The case from Hawaii is an important test of the reach of the federal government’s anti-pollution authority.
Environmentalists sued alleging a sewage plant in Maui was discharging treated waste water into the ground and it was flowing underground from there into the Pacific Ocean.
They won before a federal judge and the 9th Circuit Court of Appeals in San Francisco, which held that the pollution was subject to federal control because it was the “functional equivalent of a discharge into the navigable water.”
But the Supreme Court agreed to hear an appeal from Hawaii that was backed by the Assn. of California Water Agencies. Their lawyers called the 9th Circuit’s ruling a “radical expansion” of federal authority. If upheld, its approach would extend new federal regulation to water treatment plants across the country, they said.
The Clean Water Act calls for preventing discharge of pollutants into the “navigable waters of the United States.” Water agencies say the law refers only to polluted water flowing directly into streams, rivers and bays, not groundwater.

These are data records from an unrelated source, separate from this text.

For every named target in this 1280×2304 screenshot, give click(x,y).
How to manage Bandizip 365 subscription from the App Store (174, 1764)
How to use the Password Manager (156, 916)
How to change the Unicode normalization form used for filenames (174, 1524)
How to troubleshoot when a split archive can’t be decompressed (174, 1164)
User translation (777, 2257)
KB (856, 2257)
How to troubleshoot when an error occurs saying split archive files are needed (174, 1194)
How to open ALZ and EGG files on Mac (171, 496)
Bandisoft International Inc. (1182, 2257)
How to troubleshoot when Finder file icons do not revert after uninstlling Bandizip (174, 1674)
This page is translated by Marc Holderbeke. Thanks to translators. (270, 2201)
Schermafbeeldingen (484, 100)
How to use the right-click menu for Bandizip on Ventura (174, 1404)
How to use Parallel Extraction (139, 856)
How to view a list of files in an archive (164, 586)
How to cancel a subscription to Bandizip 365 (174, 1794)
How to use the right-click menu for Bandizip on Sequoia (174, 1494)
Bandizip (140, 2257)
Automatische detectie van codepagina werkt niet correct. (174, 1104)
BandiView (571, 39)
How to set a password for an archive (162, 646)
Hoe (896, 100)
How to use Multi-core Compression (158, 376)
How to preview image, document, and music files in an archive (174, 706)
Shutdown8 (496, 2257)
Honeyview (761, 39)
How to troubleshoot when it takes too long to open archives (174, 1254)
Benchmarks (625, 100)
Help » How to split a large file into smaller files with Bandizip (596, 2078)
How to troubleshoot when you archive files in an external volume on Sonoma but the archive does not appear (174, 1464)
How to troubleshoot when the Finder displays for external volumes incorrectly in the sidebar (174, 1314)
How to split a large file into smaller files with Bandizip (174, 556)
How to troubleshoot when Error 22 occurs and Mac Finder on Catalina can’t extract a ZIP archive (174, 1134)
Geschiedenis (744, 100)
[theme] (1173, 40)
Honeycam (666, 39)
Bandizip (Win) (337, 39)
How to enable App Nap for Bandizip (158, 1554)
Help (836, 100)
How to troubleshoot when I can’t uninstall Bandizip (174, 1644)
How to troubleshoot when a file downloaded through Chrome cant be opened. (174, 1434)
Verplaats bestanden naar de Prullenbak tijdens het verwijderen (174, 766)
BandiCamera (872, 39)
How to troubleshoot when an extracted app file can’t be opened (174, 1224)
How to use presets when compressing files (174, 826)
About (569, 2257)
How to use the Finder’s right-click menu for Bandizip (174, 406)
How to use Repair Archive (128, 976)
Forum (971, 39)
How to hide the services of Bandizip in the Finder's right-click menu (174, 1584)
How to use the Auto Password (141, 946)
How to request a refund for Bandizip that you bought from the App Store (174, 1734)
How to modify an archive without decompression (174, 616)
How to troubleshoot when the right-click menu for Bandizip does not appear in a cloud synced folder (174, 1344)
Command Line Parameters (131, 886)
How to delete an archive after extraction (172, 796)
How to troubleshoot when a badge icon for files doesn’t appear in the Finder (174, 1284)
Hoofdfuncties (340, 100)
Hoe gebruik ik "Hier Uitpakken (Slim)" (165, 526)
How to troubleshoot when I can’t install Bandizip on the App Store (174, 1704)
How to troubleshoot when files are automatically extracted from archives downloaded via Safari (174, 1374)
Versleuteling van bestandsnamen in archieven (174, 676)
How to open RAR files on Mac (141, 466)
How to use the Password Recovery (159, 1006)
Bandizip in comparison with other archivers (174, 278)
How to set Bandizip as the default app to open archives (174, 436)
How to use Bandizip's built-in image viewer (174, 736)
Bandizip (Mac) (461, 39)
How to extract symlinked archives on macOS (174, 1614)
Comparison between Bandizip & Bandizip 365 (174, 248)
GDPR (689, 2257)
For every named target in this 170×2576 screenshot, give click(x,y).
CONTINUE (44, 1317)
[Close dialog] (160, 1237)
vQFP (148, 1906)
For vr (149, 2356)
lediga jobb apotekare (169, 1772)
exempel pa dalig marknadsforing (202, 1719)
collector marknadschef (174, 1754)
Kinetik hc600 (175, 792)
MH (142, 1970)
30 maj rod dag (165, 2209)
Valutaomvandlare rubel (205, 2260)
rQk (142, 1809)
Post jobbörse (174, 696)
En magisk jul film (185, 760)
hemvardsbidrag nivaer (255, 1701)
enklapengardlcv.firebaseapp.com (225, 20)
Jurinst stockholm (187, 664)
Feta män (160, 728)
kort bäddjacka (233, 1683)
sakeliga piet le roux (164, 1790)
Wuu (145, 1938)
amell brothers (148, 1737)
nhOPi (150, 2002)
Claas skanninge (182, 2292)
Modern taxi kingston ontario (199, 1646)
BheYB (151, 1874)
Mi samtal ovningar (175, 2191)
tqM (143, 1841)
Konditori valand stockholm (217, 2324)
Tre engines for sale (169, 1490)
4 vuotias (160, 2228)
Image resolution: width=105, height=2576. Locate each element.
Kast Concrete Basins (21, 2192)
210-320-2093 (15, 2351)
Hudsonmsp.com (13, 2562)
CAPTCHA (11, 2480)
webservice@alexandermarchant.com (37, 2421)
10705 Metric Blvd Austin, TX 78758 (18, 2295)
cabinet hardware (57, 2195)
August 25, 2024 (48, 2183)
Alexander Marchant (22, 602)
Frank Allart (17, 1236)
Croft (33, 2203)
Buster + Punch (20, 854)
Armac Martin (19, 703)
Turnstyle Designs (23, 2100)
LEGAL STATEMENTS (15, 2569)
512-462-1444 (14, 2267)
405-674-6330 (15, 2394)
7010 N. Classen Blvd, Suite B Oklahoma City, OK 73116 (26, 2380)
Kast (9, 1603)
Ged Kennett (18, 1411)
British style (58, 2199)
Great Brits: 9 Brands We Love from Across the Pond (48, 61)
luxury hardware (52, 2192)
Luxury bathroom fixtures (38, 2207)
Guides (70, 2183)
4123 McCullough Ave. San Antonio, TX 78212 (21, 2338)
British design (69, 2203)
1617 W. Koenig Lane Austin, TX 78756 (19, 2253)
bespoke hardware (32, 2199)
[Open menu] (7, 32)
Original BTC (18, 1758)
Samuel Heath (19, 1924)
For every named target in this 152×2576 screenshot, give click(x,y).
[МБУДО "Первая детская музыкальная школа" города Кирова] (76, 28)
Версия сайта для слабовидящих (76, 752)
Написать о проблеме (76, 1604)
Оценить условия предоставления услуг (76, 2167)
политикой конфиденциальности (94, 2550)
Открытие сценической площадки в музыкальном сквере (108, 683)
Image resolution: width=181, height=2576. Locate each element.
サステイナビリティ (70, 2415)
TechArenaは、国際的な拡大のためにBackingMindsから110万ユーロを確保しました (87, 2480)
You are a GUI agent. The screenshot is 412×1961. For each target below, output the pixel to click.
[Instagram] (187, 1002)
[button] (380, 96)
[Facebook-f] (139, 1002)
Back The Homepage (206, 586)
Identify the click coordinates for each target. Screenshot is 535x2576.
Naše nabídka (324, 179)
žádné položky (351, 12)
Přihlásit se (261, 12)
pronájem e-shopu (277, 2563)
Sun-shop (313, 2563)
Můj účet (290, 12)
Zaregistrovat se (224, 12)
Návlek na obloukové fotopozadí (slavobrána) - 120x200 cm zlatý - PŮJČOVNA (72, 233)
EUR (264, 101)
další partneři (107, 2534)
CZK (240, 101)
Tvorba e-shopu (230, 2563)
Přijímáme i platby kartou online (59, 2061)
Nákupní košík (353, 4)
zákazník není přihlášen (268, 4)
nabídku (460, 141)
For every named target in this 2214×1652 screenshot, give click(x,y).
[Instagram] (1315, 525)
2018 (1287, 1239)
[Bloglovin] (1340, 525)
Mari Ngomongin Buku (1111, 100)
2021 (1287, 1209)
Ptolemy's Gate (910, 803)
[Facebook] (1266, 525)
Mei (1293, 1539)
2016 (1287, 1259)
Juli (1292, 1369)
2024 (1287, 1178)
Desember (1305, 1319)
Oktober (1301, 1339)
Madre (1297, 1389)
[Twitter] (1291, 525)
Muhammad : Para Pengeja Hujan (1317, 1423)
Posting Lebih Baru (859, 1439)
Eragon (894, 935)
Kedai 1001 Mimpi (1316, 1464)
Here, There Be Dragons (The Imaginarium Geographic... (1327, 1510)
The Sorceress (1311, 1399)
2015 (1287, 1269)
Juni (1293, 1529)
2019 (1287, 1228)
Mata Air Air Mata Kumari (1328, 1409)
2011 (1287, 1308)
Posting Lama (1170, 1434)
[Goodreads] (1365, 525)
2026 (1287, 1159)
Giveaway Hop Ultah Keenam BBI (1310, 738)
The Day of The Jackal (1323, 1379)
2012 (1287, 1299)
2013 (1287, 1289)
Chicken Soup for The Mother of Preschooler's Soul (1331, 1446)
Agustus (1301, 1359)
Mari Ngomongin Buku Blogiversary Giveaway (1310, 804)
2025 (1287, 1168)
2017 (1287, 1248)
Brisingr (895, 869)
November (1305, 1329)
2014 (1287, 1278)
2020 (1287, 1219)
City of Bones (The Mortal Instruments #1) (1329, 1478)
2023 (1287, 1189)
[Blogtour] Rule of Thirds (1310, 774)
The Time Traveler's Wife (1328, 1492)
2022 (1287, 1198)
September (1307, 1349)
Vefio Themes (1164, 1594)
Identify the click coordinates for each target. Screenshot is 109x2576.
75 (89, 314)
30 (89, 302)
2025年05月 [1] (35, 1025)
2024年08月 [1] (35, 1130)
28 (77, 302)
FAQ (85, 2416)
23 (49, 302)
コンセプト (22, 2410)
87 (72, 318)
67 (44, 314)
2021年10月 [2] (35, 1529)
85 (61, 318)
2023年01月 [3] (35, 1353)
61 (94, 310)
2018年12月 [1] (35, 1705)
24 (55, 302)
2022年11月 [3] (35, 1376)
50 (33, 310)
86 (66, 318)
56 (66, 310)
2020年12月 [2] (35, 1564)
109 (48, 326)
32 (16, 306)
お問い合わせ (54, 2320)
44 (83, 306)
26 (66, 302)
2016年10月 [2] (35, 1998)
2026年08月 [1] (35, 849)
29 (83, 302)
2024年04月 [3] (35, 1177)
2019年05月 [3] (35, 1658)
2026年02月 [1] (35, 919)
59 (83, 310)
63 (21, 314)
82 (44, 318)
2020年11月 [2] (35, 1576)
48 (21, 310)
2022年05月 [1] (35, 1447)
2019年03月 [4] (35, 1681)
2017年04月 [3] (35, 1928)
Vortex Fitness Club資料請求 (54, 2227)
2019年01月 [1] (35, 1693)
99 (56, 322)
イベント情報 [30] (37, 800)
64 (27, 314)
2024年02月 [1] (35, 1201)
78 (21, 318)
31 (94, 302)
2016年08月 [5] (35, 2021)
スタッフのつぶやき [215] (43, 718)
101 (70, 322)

For more than a decade, the justices have been split over how far the federal government can go to regulate water inside the United States, whether it be wetlands, or, as in this case, groundwater. The court’s conservatives have argued the federal government can only regulate polluted water that flows directly into a river, bay or the ocean. The law forbids discharges of pollutants into “the waters of the United States.”
But environmentalists as well as the court’s liberal justices have said this authority can extend farther inland to prevent pollution that will eventually flow into rivers and bays.
The case, County of Maui vs. Hawaii Wildlife Fund, is scheduled to be heard in the fall.